## [TASK DATA]

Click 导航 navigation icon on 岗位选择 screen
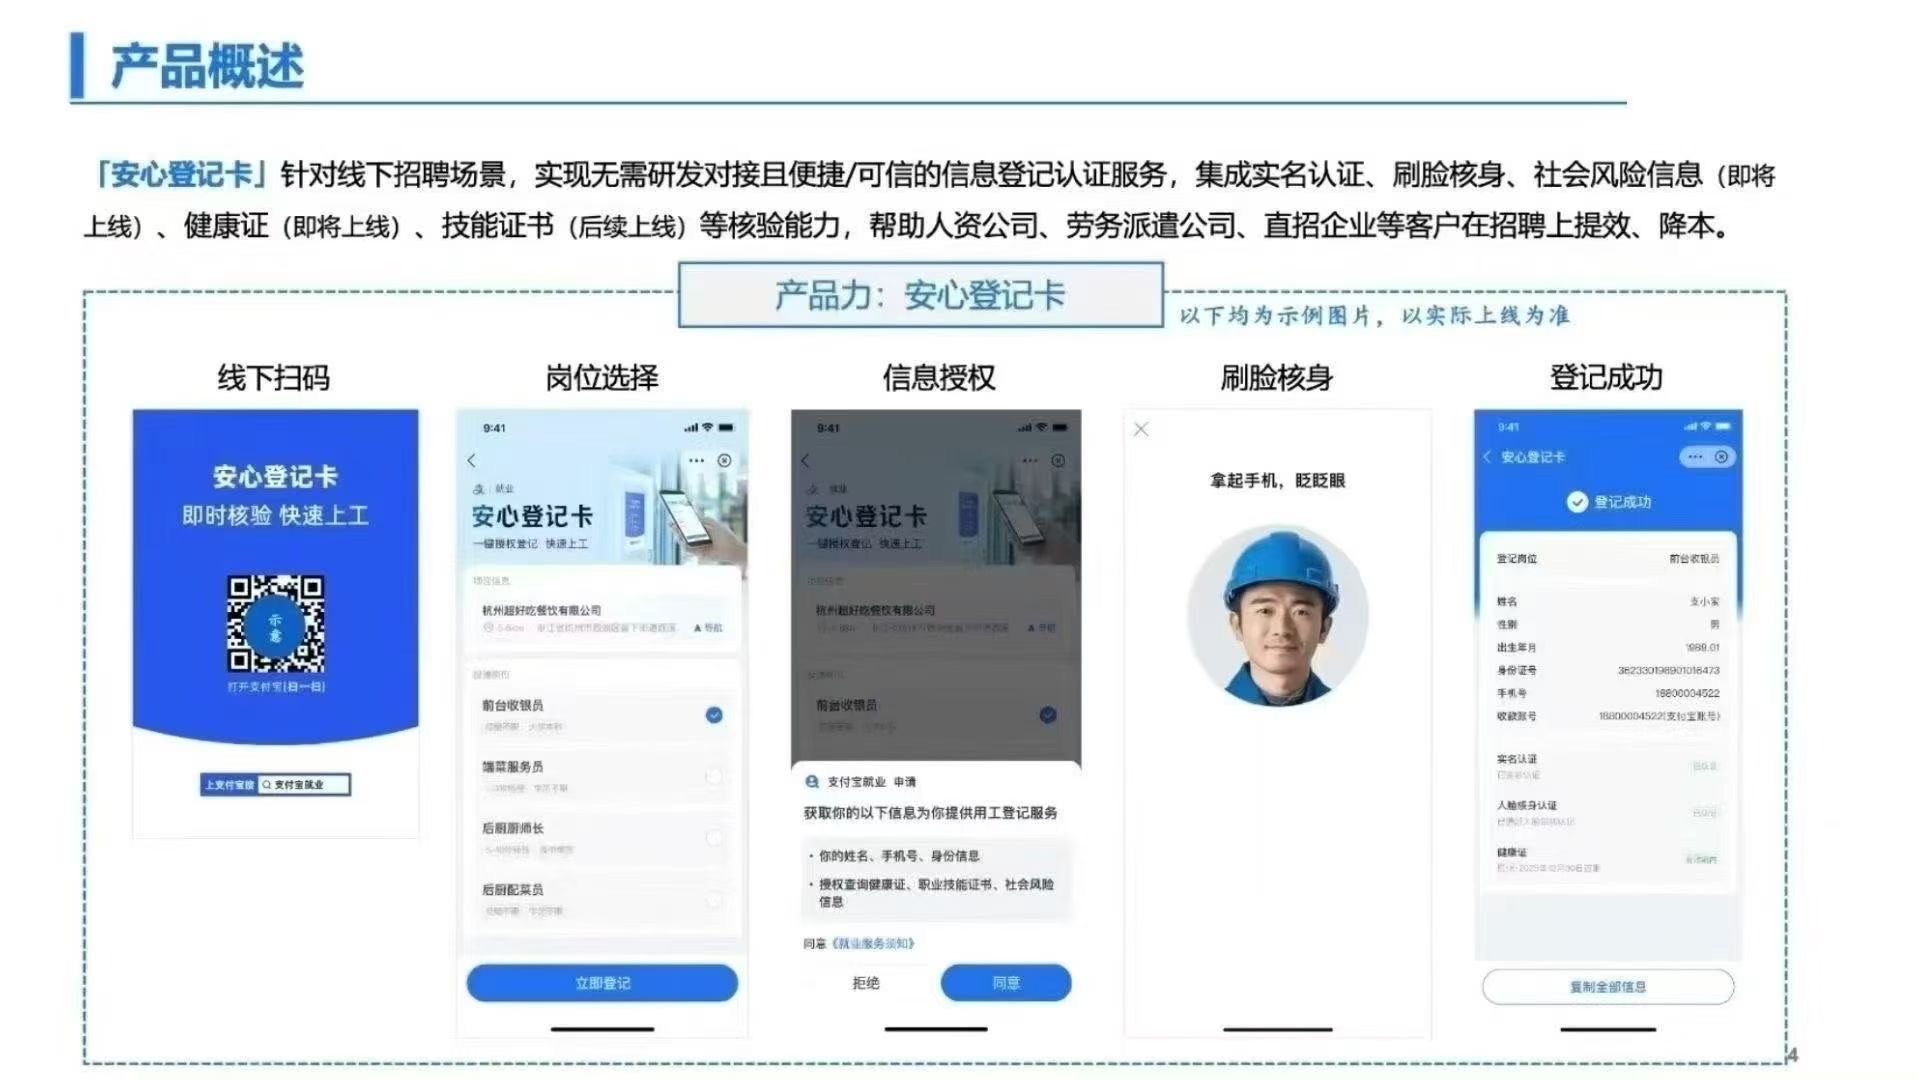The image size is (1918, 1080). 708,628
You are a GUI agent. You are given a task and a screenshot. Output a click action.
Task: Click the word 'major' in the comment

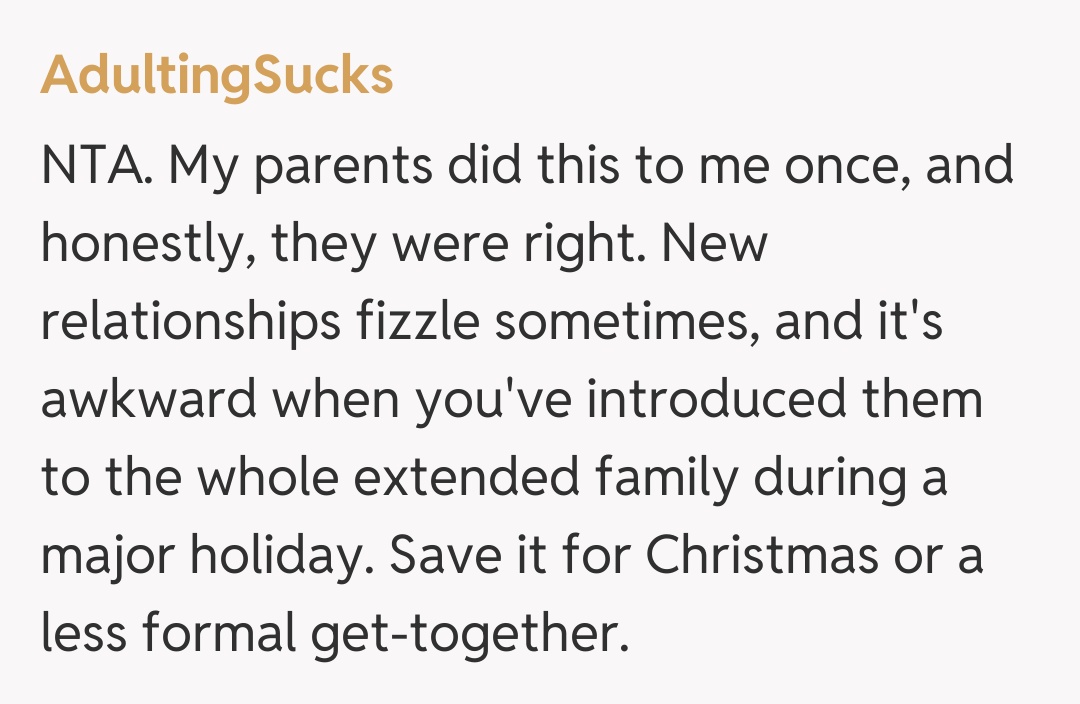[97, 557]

## [GIVEN PROBLEM]
Rewrite all of the records with "comment" swapped for "reply" and everything else left as it is. Leave the pictures out of your answer.

## [WRITTEN ANSWER]
Click 导航 navigation icon on 岗位选择 screen
The image size is (1918, 1080). 708,628
You are a GUI agent. You are given a task and a screenshot. Output a click action.
Task: Click the word 'major' in the reply

[97, 557]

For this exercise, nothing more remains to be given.